Ryan Groel was on a flight from Orlando to Las Vegas this fall when he saw a flight attendant rushing down the aisle with a medical bag in one hand and an automated external defibrillator — used to revive a person who has gone into cardiac arrest — in the other.

The Embry-Riddle student from Port Orange, Florida, who had just gotten his Emergency Medical Technician (EMT) license the previous summer, jumped into action.

“I was confident in my ability to see what was going on and to help if needed,” the 21-year-old junior in Aeronautics said.

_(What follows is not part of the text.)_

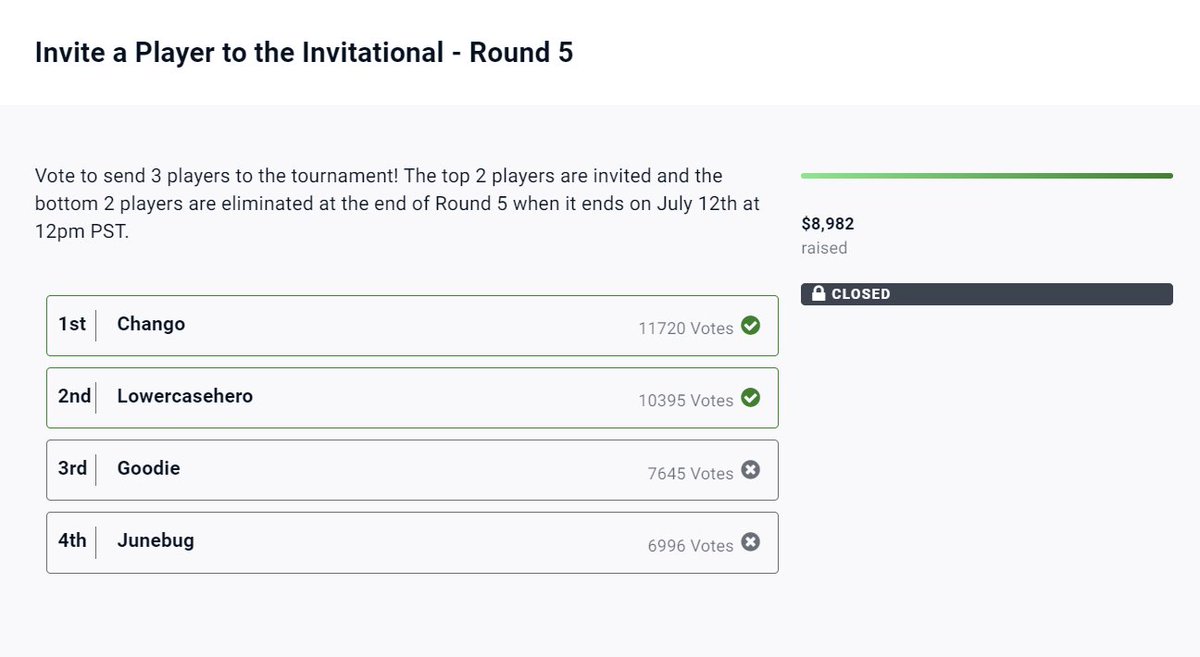
Task: Click the voting rules description paragraph
Action: 398,203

Approaching a small crowd that had formed around one row of seats, Groel saw a man, who seemed to be about 60 years old, lying in the aisle unconscious. A nurse was giving the man mouth-to-mouth resuscitation. Explaining that he was an EMT, Groel moved closer and got to work. Finding no pulse, Groel started chest compressions.

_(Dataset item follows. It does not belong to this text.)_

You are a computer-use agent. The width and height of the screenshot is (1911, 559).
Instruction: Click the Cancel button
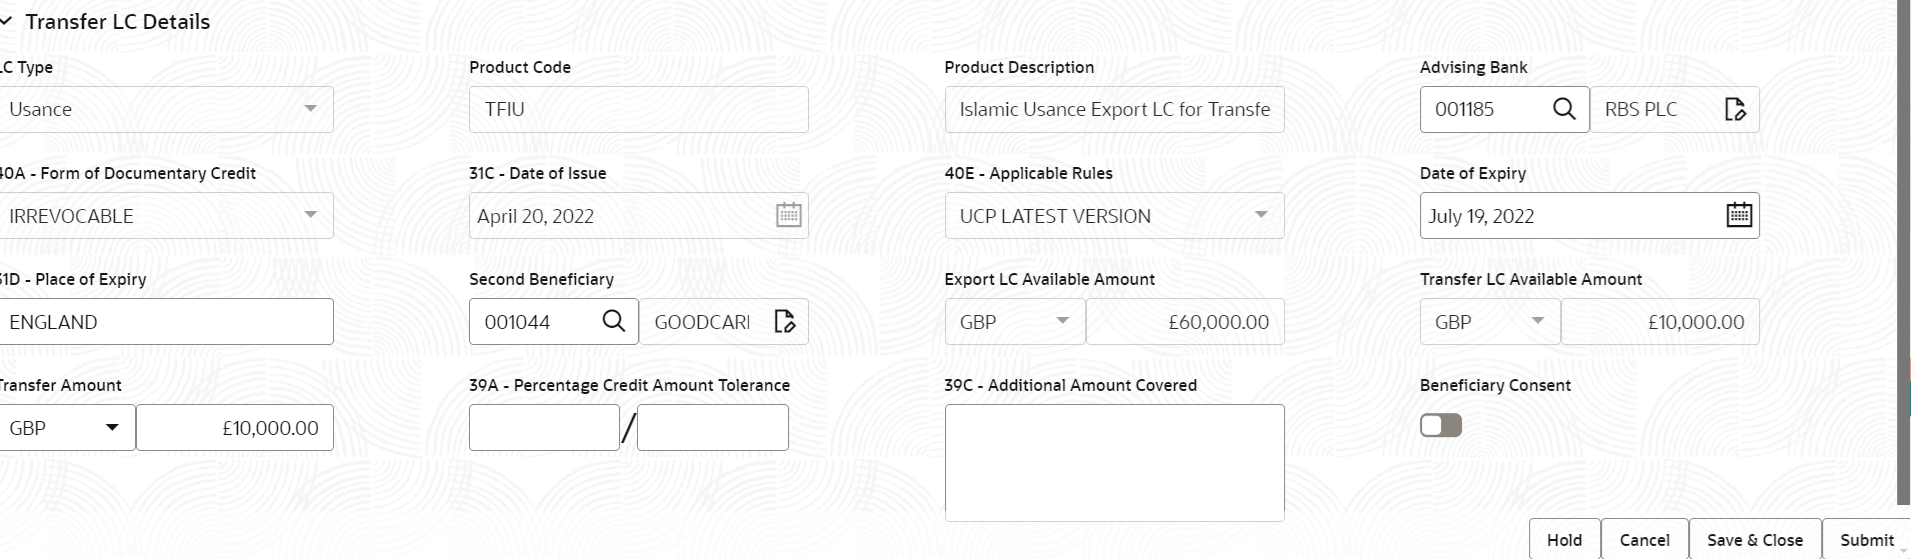point(1644,540)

Groel performed one round of compressions and applied the defibrillator electrode pads to the man’s chest. Then he and the nurse administered another round of CPR. Suddenly, the man started to respond.

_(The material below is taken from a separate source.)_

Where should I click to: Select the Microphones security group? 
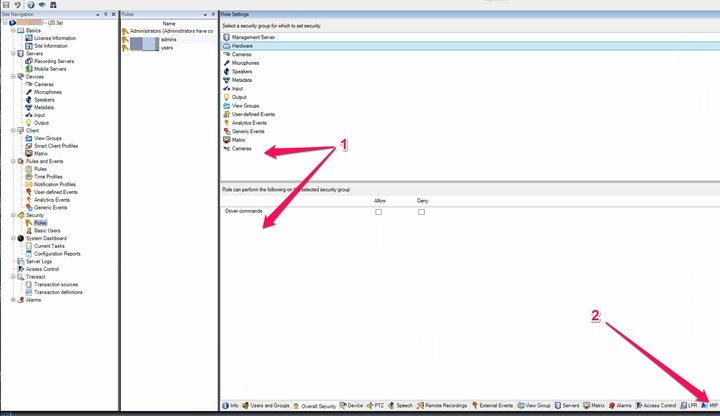(247, 63)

“His eyes started to open up, so I immediately stopped the chest compressions,” said Groel.

Because the plane was nearing Las Vegas and the man had regained consciousness, a doctor whom the flight attendant had reached via a MedLink connection recommended that the flight continue as planned. Groel and the nurse helped the man to sit up and gave him oxygen until the plane landed.

Southwest Airlines rewarded Groel with a travel voucher and sent him a thank-you note.

“Occasionally, one of our customers is called upon to provide medical assistance that is coordinated with the skilled efforts of our flight crew in the event of an inflight medical situation,” the note said. “It seems that you did just that, and we are grateful for the medical assistance you rendered.”

Groel, who is a Volusia County lifeguard and a member of the Embry-Riddle Emergency Response Team (ERT), did his EMT training on a scholarship through the university. ERT Chief Sam Unsworth said Groel's assistance exemplified the team's degree of preparation and commitment.

"Our members have been trained to stay calm under pressure and work as a team to ensure our patients receive the highest quality, most expeditious emergency medical care possible," Unsworth said. "Ryan exemplified these qualities that day. I have full faith in all of my members that, no matter where they are, they would step up and act the same way. Helping people in need is what our organization was founded on, and it is a promise that we work hard to fulfill every day."  

Each year, ERT members, like Groel, earn scholarships to help raise their skill and certification levels.

“Having just graduated from the training two months prior to this incident, I felt comfortable doing anything that needed to be done,” Groel said. “I was excited to be able to help someone who, without assistance, wouldn’t be here.”